Directive A:
Rewrite the listing starting at the line containing "You are a GUI" and ending at the end of the listing, replacing "screenshot" with "screen capture" and leaving everything else unchanged. Leave the pictures out of your answer.

In order to address specific issues of mediation and litigation, please feel free to ask questions; the responses will be posted here without your name, to maintain the confidentiality that is so important at this time. Please email info@thedivorceforum.com with questions or for a free copy of the exercises mentioned in these articles.

STAGE IV RAGE: RAGE is violent and uncontrolled anger. It may be the reasonable human reaction to traumatic events but we must learn to process our anger responsibly and completely in order to reach PEACE for our self and for our family.

"While feelings of RAGE towards one's spouse are often part of the divorce process, such feelings need to be curbed or held in check in the legal proceedings 'Expressions of rage' as part of the legal proceeding are counterproductive and can often lead to adverse consequences." Mark Patt, Esq. Managing partner of Trope and Trope

Today, if you are trapped in RAGE, you would be willing to speak on your husband's behalf; at his funeral! Or when you think of your wife, do you imagine her choking on the money you are being forced to pay her? You may have zero tolerance now and that is because divorce can seem like a "hostile takeover". However, can you remember that RAGE will hurt you and your children more than it hurts your spouse? During dangerous divorces, a violent temper may become the first step to a violent death; yours not your victim's.

Provided data:
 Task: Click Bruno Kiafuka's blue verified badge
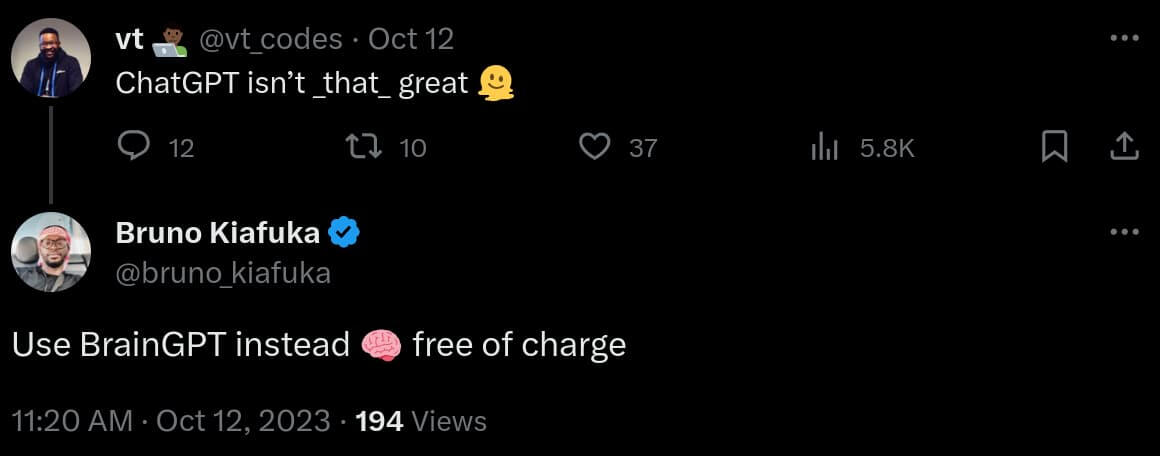click(344, 234)
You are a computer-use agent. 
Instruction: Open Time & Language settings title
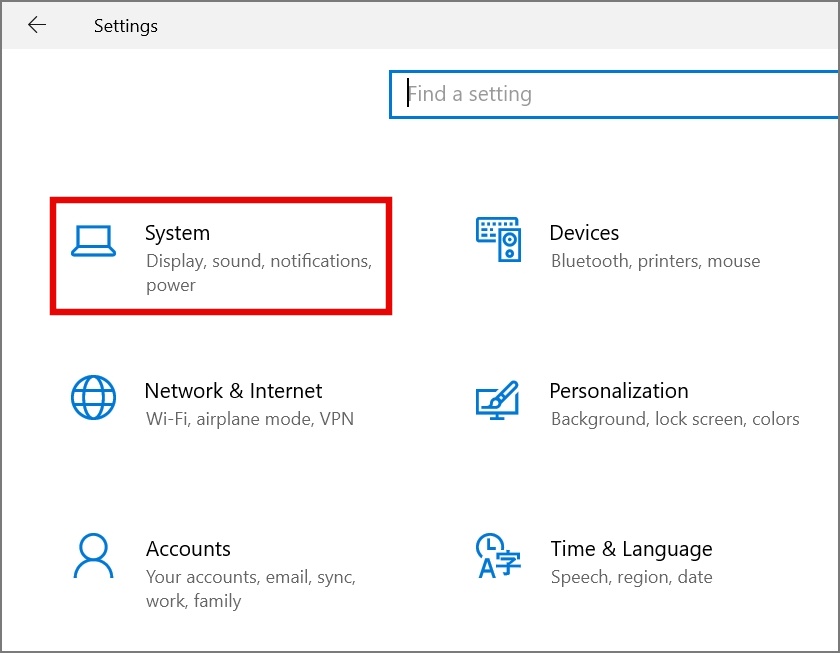point(631,549)
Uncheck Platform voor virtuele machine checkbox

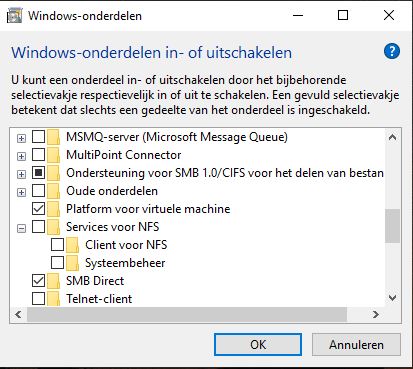tap(38, 209)
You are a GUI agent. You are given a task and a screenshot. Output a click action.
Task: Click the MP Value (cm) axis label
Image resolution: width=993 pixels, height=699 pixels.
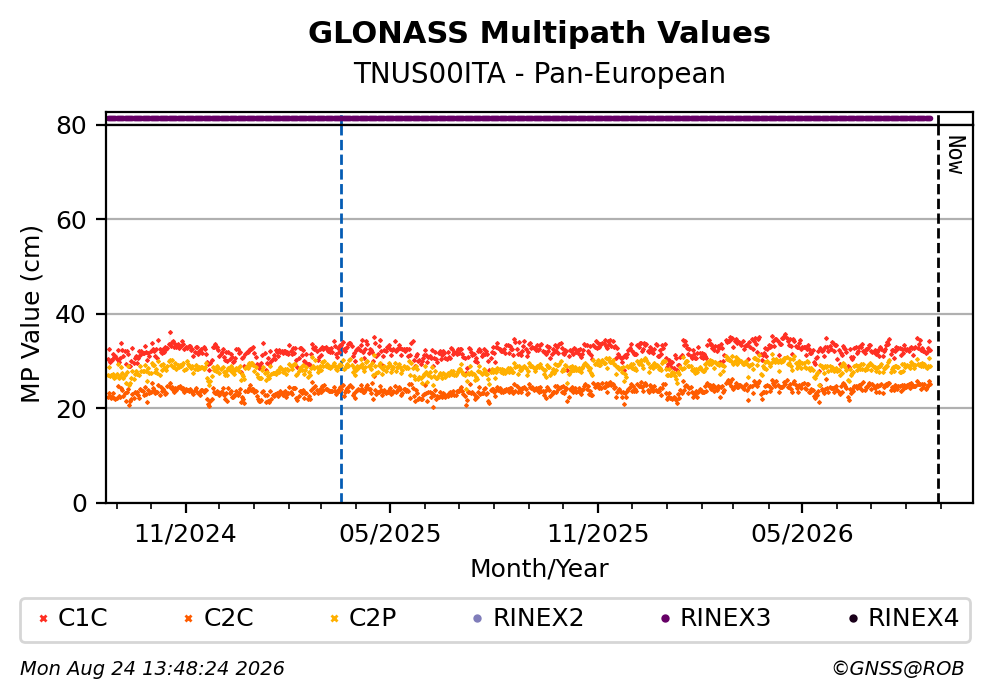30,315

Directive B:
List every word in the article on divorce and rage that names a single kind of family member.

Complete answer A:
You are a GUI agent. You are given a task and a screen capture. Output a click action.
Task: Click the MP Value (cm) axis label
Image resolution: width=993 pixels, height=699 pixels.
30,315

Complete answer B:
spouse, husband, wife, children